Sunday 19 February 2017

CLEARING

Salmon Leaping - photo by Phillip Colla
The focus for this week's Thursday Group session is Clearing. All are welcome to join in through the Facebook page or the event itself. I'm going to focus on clearing through the past, present and future - going back in time to our first entrance on the world stage as a few cells and sweeping through our entire life-learning, tragi-comic performance, clearing as we go all the unhelpful residues from the crazy toxic fog in which we've existed from even before we're born, learning the lessons we need to learn as we go.

Sunday 5 February 2017

BIODYNAMICS WORKS

garlic doing well - planted back in december

chillies and tomatoes sprouting away - it's cool having the propagator in the cottage so we can watch plant power in action
If you grow plants and haven't already tried following biodynamic principles I highly recommend you give it a go. The ideas work very well for us and for every other gardener I know who follows them. It's to do with planting, sowing, harvesting, pruning etc in tune with various natural cycles such as the phases of the Moon. I don't think it's hard to understand that the Moon has an effect on plants, after all it has an obvious effect on the sea so it surely must act on all water on the planet. I know many people find some of Steiner's ideas hard to get their heads around, but I'd just say, as our teachers said when I was studying musical instrument technology, "If it works, use it." You're never going to progress unless you keep exploring and trying new stuff. Come down from the trees... or maybe, get back into the trees...
We planted the garlic in the photo on a good garlic-planting day and, sure enough, up it came beautifully. I was interested to notice, by the way, that Stewart and Helen's saved-from-last-season garlic came up much more strongly than some bought in this year, even though it was top quality. Similarly, the chillies and tomatoes we planted have come up well though it's also interesting to notice that the chillies were planted on the ideal day and have come up better than the tomatoes which we planted the day after. So give it a go, Ruth works with Maria Thun's Biodynamic Calendar, easy to get hold of and just a few £'s. At the end of the day it's simply about working gently and cleverly with Mother Nature rather than trying to bend her to your will with brute force and dumb chemicals - so what's stopping you?


Monday 16 January 2017

MASANOBU FUKUOKA - "THE ONE-STRAW REVOLUTION"

"Drifting Clouds and the Illusion of Science"
I've been revisiting this wonderful book. It's partly about the practical aspects of a way of natural farming, about growing rice, other grains and clover in a rotation without ploughing or using chemicals. It is indeed revolutionary, not only are the yields just as high as in traditional Japanese farming but it also eliminates a lot of the work. Also, compared with chemical-industrial farming, Fukuoka's way continually improves the quality of the soil instead of degrading it.
But I think the even more important revolution that the book describes, in his charming style, is Fukuoka's internal journey. Moments of insight, the alienation from the modern industrial consumerist approach to life, the gradual deeper understanding of natural processes, all leading to a simple life looking after fields and orchards, growing and eating simple natural food.
 It's poignant that this book has been around since the 1970's - all my working life. Fukuoka's insights have been influential, widely read and talked about yet here's humankind still entangled in the terrible web of supermarket consumerism, cars and fossil fuel addiction and the shallow information of mass media, internet and TV; the harder we dig ourselves into the industrial way of life the harder it is to escape, the situation now so bad that we are endangering all life on the planet. I've understood all that for years, I helped friends on an organic small-holding way back in 1976, and have been actively looking about and living on ecological projects for ten years.
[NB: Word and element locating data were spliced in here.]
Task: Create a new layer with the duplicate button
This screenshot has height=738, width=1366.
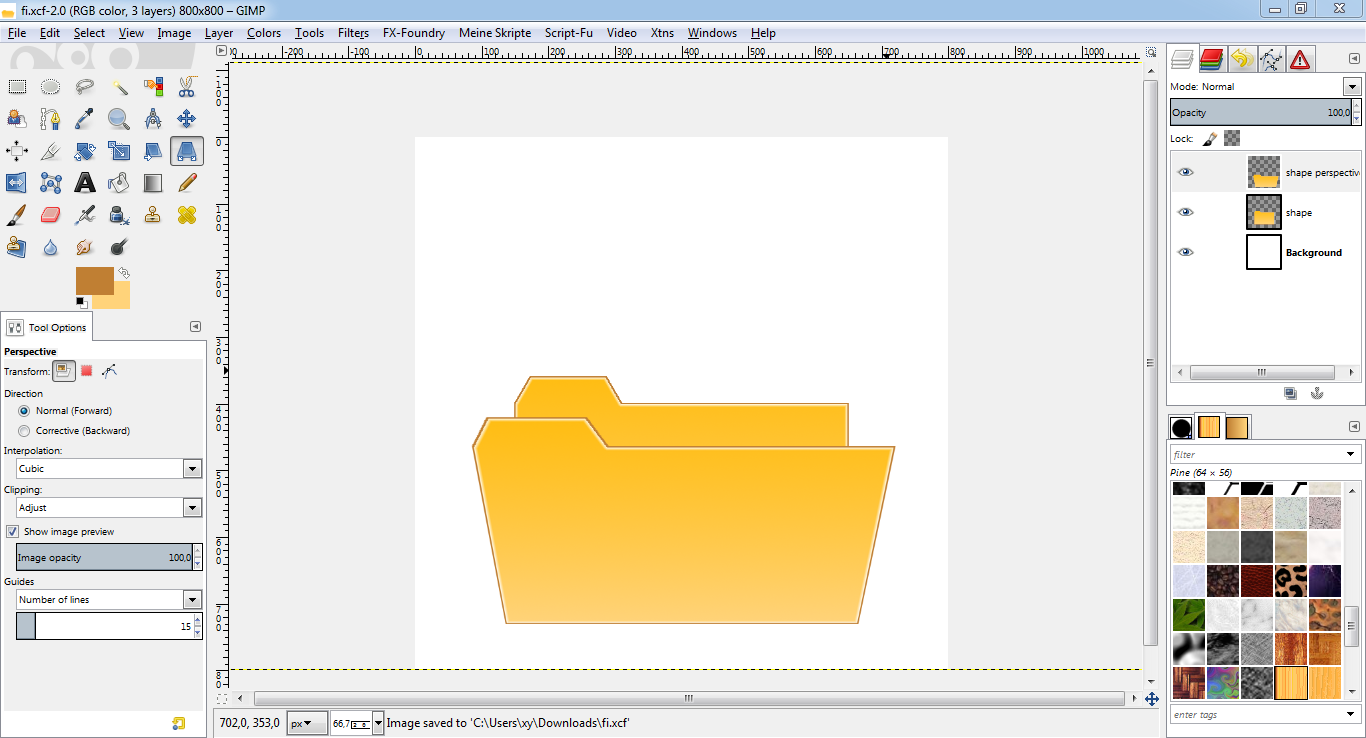Action: 1290,393

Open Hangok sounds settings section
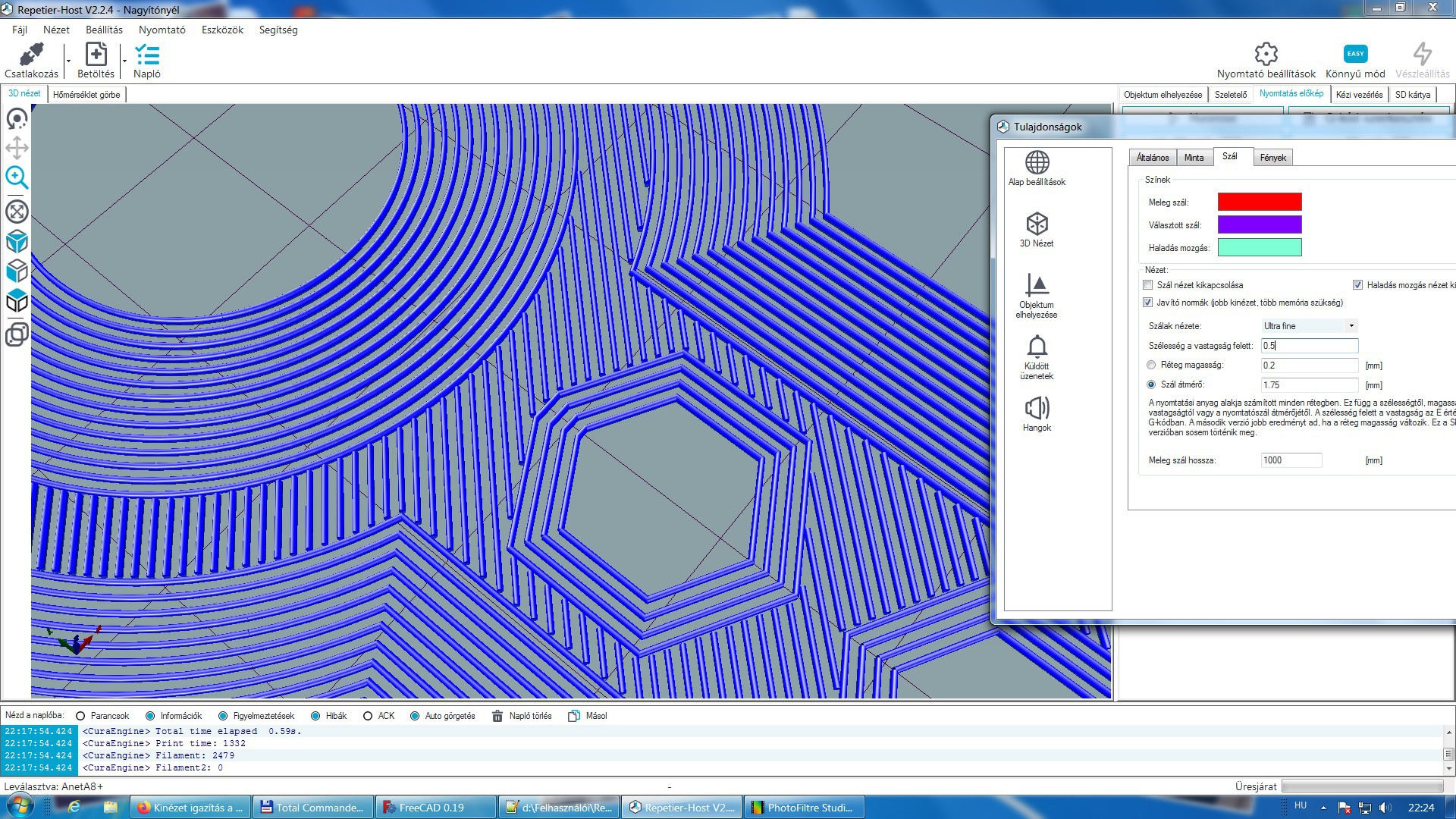(1037, 413)
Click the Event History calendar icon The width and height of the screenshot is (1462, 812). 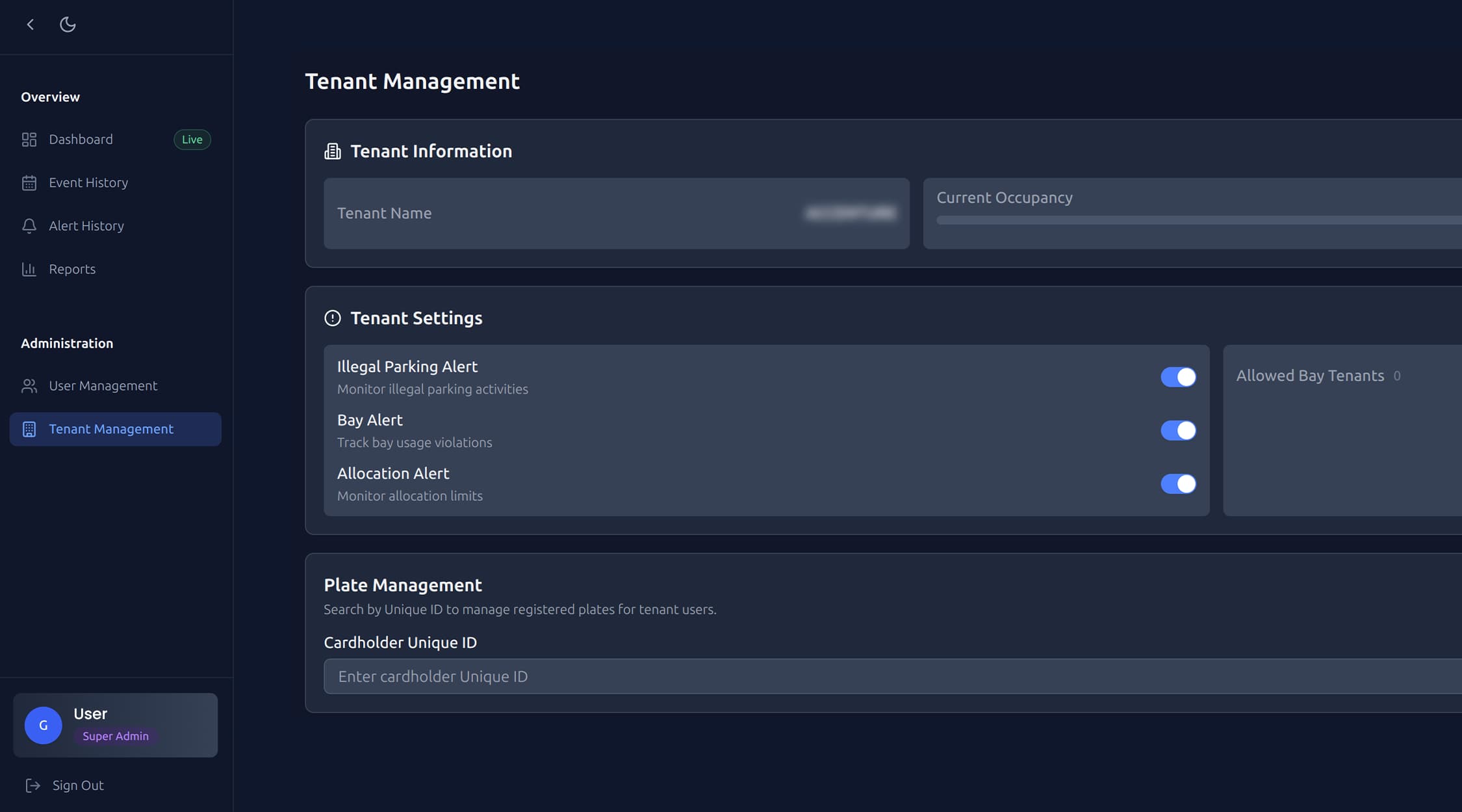pyautogui.click(x=29, y=183)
Yet in all that time I've never found people living as naturally as Fukuoka and Ruth and I still use a car and get the bulk of our food from supermarkets...
Here's some of Fukuoka's last words, "There is nowhere better than this world. Years ago I realized that we human beings are good just as we are and I set about to enjoy my life. I took a carefree road back to nature, free from human knowledge and effort."